Joe Biden Hints At Extending Afghanistan Deployment To Evacuate Americans, Allies
President Joe Biden promised on Friday to “do everything we can” to evacuate Americans and Afghans seeking to leave Afghanistan now that Taliban militants have taken over the country ― suggesting he might extend the U.S. mission there.
“Any American who wants to come home we will get home,” the president said. He added that that commitment also applies to the tens of thousands of Afghans who worked with U.S. forces during the 20-year American mission in Afghanistan and who the Taliban are already targeting in revenge.
American forces are currently scheduled to leave Afghanistan by Aug. 31. Asked about a possible extension of the deployment, Biden said he believes evacuations can be completed by then but “we’re going to make that judgment as we go.”
Several countries in the NATO alliance — which deployed to Afghanistan alongside the U.S. back in 2001 — want the Biden administration to extend its deadline to permit more evacuations of their citizens and at-risk Afghans.
The Taliban have mostly refrained from attacking the current U.S. effort in Afghanistan because Biden is broadly abiding by the terms of a withdrawal agreement negotiated under former President Donald Trump. In an interview with NPR published on Wednesday, Taliban spokesman Suhail Shaheen said the group views Sept. 11 as the deadline for American forces to leave.
Biden has been under intense scrutiny for the evacuation effort in Afghanistan.
The president has deployed more than 5,000 U.S. troops to Afghanistan to control the airport at Kabul, where American officials are organizing evacuation flights for Americans, other foreign nationals and some Afghans to other countries, from neighboring Bahrain to the U.S. On Thursday, State Department spokesman Ned Price said the administration is also doubling the number of consular staff working on processing visa and refugee applications in Kabul and other locations.
But Washington’s approach has clear flaws. Officials say they remain unable to ensure safe passage to the airport and snafus have slowed down the evacuations: earlier on Friday, flights paused for hours because Qatar was unable to accept more passengers and the U.S. scrambled to find another destination.
American forces have provided some military protection to Americans trying to make it to the airport, but a broader effort to establish corridors through Kabul could have “unintended consequences,” Biden said on Friday.
Desperate Afghans and humanitarian groups say that without big improvements, the Biden administration’s strategy will abandon tens of thousands of vulnerable people.

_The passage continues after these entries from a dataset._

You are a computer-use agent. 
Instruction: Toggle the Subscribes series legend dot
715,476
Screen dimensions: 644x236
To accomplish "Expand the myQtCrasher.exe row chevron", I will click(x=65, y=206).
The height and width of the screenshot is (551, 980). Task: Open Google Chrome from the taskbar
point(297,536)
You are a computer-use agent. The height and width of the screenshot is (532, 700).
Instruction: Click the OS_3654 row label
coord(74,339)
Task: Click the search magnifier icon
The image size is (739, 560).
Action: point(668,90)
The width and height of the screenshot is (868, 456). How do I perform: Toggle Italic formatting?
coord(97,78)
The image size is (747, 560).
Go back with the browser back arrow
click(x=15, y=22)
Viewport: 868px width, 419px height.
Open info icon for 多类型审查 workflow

They want the U.S. to do more to organize commercial flights, supplementing the government’s own flights and helping people who are not be eligible for American evacuations. And they say it is vital for Washington to ease visa requirements, for instance for multiple different types of evidence of past employment or valid passports, and to pressure the Taliban to stop threatening people attempting to go to Kabul airport.

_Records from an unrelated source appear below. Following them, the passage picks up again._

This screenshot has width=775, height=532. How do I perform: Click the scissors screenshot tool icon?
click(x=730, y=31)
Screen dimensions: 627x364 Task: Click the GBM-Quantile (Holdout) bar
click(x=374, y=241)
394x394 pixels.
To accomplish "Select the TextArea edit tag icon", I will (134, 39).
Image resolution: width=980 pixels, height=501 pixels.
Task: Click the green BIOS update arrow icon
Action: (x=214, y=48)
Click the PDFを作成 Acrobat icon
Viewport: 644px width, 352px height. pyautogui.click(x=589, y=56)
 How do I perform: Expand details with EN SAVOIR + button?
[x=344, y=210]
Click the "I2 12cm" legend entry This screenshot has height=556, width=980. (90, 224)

They note that with its mission at the airport, the U.S. has chosen to take responsibility for what an Afghan official described to HuffPost as “the only lifeline left for the Afghan people,” given the Taliban’s control of land routes and other airfields. (HuffPost is not identifying the official for security reasons.)
Friday’s remarks were Biden’s second on Afghanistan this week. He also canceled a planned trip to his home in Delaware given the ongoing situation in Afghanistan.
News reports out of Kabul continue to present alarming scenes, like Afghans handing babies to American soldiers over the barriers at the airport.
“I don’t think any one of us can see these pictures and not feel that pain on a human level,” Biden said.
Still, the president has defended his handling of the situation, saying he was focused on delivering on his campaign promise to end America’s longest war and that doing so would always involve significant difficulties and potential chaos.